# [Aim of the task]
Return each line of the listing below unchanged and in its original order.

# [Records to use]
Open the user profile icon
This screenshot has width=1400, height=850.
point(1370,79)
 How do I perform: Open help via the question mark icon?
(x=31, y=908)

# [Task answer]
Open the user profile icon
This screenshot has width=1400, height=850.
point(1370,79)
 How do I perform: Open help via the question mark icon?
(x=31, y=908)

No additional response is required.